(Source material begins)

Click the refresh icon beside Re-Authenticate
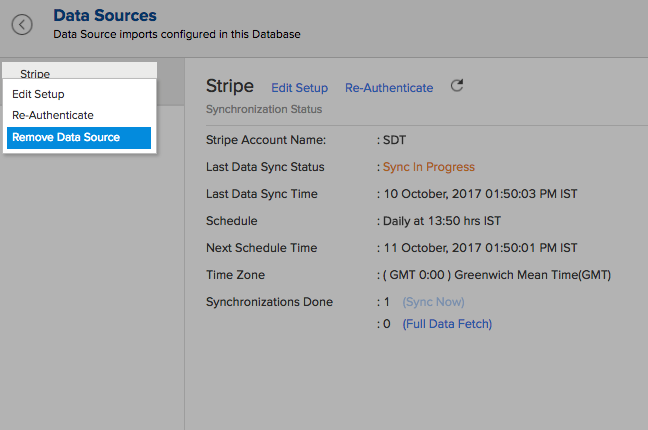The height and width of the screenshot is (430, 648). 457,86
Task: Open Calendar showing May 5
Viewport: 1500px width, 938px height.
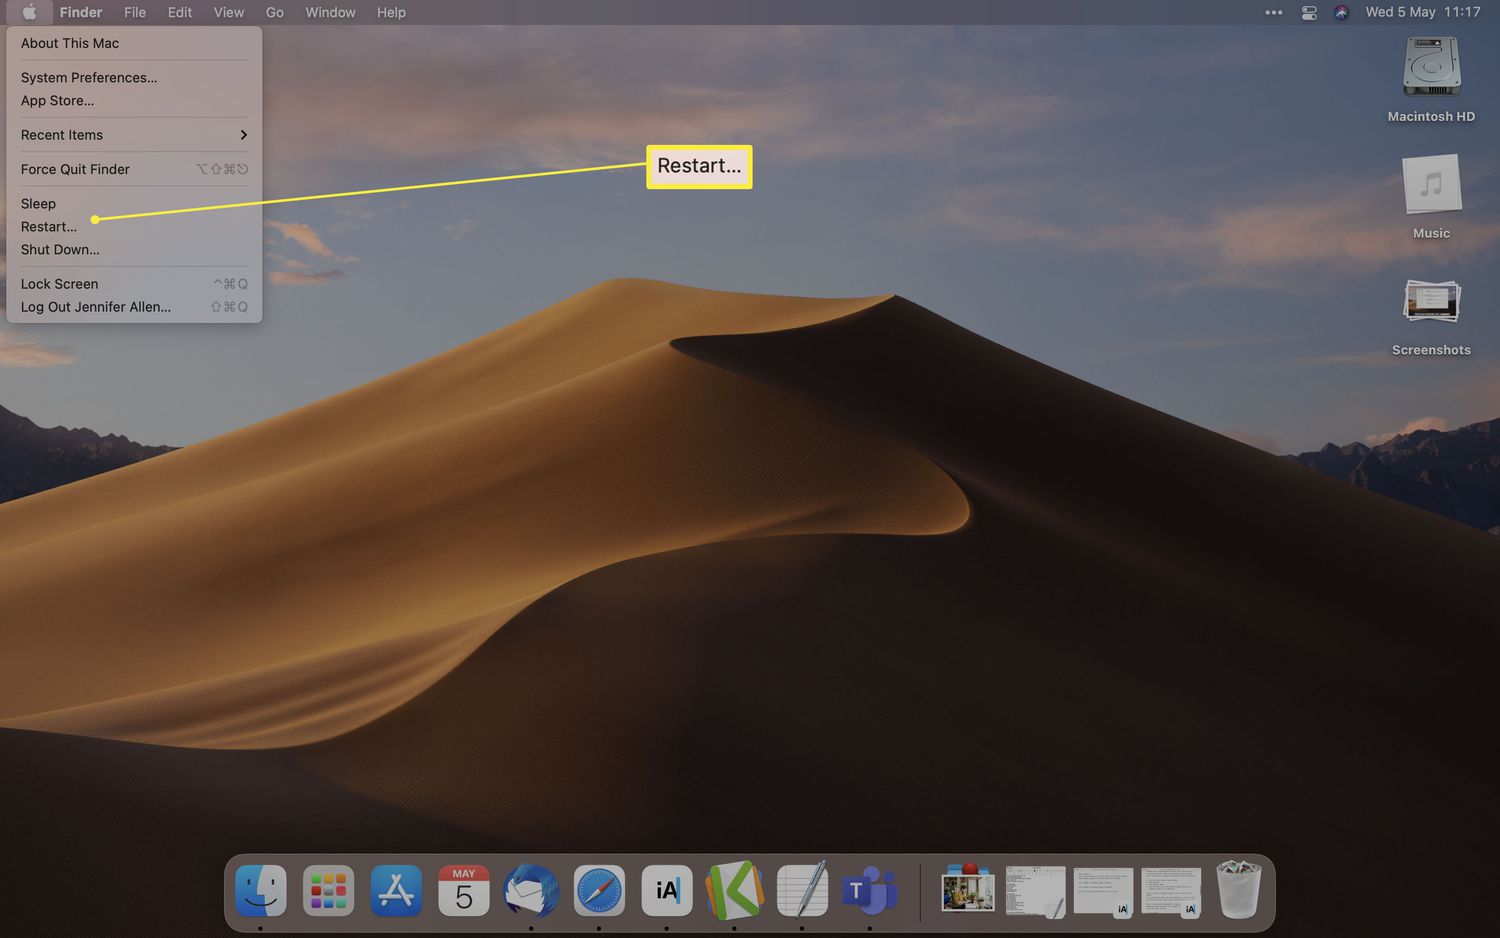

(Source material ends)
(Source material begins)

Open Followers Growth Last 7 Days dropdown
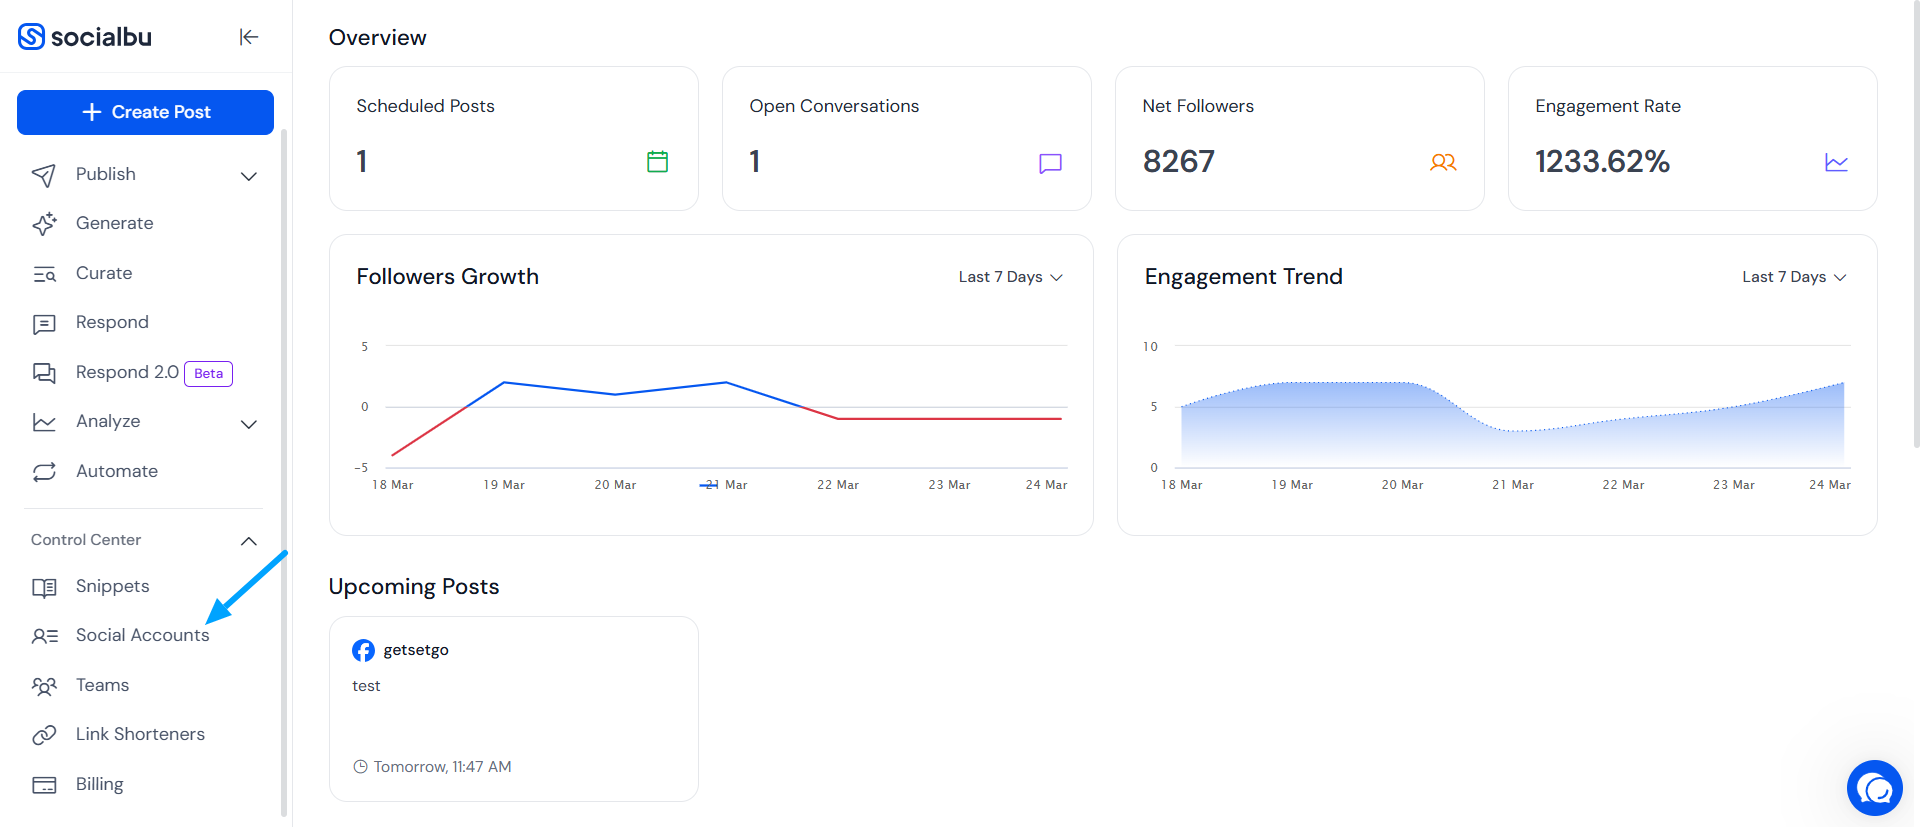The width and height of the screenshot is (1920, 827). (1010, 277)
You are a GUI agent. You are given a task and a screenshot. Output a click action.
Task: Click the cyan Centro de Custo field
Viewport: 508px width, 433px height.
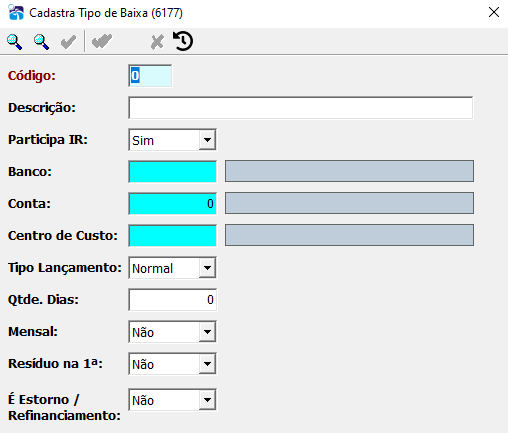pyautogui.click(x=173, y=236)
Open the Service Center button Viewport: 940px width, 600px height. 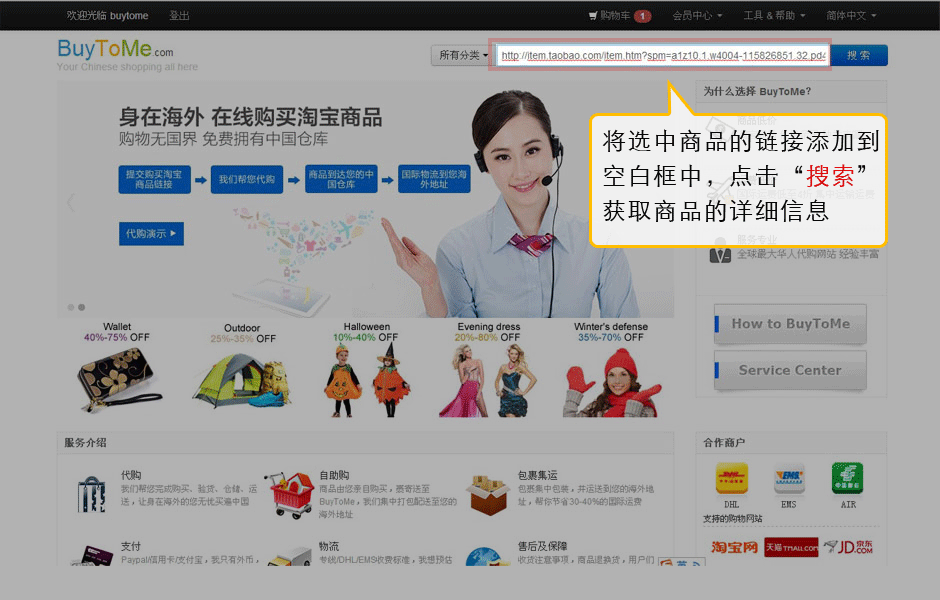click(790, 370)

(Source material ends)
(Source material begins)

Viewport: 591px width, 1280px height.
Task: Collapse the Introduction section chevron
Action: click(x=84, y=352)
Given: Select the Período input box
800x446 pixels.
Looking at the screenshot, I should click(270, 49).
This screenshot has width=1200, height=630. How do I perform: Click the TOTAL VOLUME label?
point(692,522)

(Source material ends)

[Task brief]
From the material above, reproduce only what runs from the line holding "Click the refresh icon beside Re-Authenticate" down to the line holding "Viewport: 1500px width, 938px height.", both included, pictures excluded.

[Exercise response]
Click the refresh icon beside Re-Authenticate
The height and width of the screenshot is (430, 648). 457,86
Task: Open Calendar showing May 5
Viewport: 1500px width, 938px height.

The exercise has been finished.